Abiodun Akogun is a senior data scientist for the Enterprise Data Management and Analytics team at Christus Health. Prior to joining Christus Health, he was a senior consultant/data scientist at Verizon where he developed a space time model that accurately predicts utilization on telecom cell towers to within 5% accuracy. He is the head of Katy Data Analytics & Machine Learning (a meetup group with focus on use cases for machine learning and artificial intelligence). He likes using his analytical skills to teach math in his spare time and he also uses his spare time to give seminars on Big Data and Analytics. Some of his
projects involve building classification models, sentiment analysis on customer textual data to help identify patterns in customer data and building time series models to help forecast future trends in
organizational data. Abiodun holds a Master’s degree in Analytics from Texas A&M University, a Master’s degree in Electrical Engineering from Tennessee Technological University and a Bachelor’s degree (First Class Honors) in Electrical Engineering from Obafemi Awolowo University, Nigeria.

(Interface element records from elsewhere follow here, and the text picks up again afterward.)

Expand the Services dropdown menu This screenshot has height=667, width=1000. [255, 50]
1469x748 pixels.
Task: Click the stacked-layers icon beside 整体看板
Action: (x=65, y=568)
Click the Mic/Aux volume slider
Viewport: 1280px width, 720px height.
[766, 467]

Apache Spark is a lightning-fast cluster computing technology, designed for fast computation. It is based on Hadoop MapReduce and it extends the MapReduce model to efficiently use it for more types of computations, which includes interactive queries and stream processing. The main feature of Spark is its in-memory cluster computing that increases the processing speed of an application.
Spark is designed to cover a wide range of workloads such as batch applications, iterative algorithms, interactive queries and streaming. Apart from supporting all these workloads in a respective system, it reduces the management burden of maintaining separate tools.
In this talk, we will explore some analytics features of Apache Spark. We will cover the components of spark and will work on a demo using spark to read in a dataset, perform some exploration on the data using Spark and explore some Spark SQL features.